Extract »

Account for pagination by writing a scraper that searches:

http://www.bbc.co.uk/search/news/?page=3&q=Russia http://www.bbc.co.uk/search/news/?page=4&q=Russia http://www.bbc.co.uk/search/news/?page=5&q=Russia

etc.

hint: use paste or paste0

Let's not do this in class though, and give the BBC's servers some peace

Copyright

PubMed Central UK has strong provisions against automated and systematic download of articles: Crawlers and other automated processes may NOT be used to systematically retrieve batches of articles from the UKPMC web site. Bulk downloading of articles from the main UKPMC web site, in any way, is prohibited because of copyright restrictions.

http://www.technollama.co.uk/wp-content/uploads/2013/04/Data-Mining-Paper.pdf

Rough guidelines

I don't know IP law. So all the below are no more than guidelines

Most legal cases relate to copying and republishing of information for profit (see article1 above)

  • Don't cause damage (through republishing, taking-down servers, prevention of profit)
  • Make sure your use is 'transformative'
  • Read the TOCs

In 2013 Google Books was found to be 'fair use'

  • Judgement good news for scholars and libraries

Archiving and downloading

  • databases can be used to 'facilitate non-consumptive research'

Distinction made between freely available content, and that behind a pay-wall, requiring to accept conditions, etc.

Downloading

Don't download loads of journal articles. Just don't

If you need/want to download something requiring authentication, be careful.

-attach cookie Packages: httr

Many resources on how to do this, many situations in which this is totally OK. It is not hard, but often quite shady. If you need this for your work, consider the explanations below, and exercise restraint.

Principles of downloading

Function: download.file(url,destfile)

destfile = filename on disk

option: mode=“wb”

Often files downloaded are corrupted. Setting mode =“wb” prevents “\n” causing havoc, e.g. with image files

Example

http://lib.ru

Library of Russian language copyright-free works. (like Gutenberg)

Data section »
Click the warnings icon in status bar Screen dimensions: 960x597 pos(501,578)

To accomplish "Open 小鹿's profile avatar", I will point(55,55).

Complete the following »
a) Say whether each statement below agrees with the scraping notes, answering yes or no and quoting the deciding words: (i) Google Books was found to be fair use in 2013. (ii) The author claims expertise in IP law. (iii) The hint suggests using paste or paste0.
b) Write out everything in the scraping notes from "PubMed Central UK" down to "of copyright restrictions.", substituting "Europe PMC" for "UKPMC".
The data comes from another source.

Exercise results »
a)
(i) Yes: "In 2013 Google Books was found to be 'fair use'"
(ii) No: "I don't know IP law."
(iii) Yes: "hint: use paste or paste0"

b)
PubMed Central UK has strong provisions against automated and systematic download of articles: Crawlers and other automated processes may NOT be used to systematically retrieve batches of articles from the Europe PMC web site. Bulk downloading of articles from the main Europe PMC web site, in any way, is prohibited because of copyright restrictions.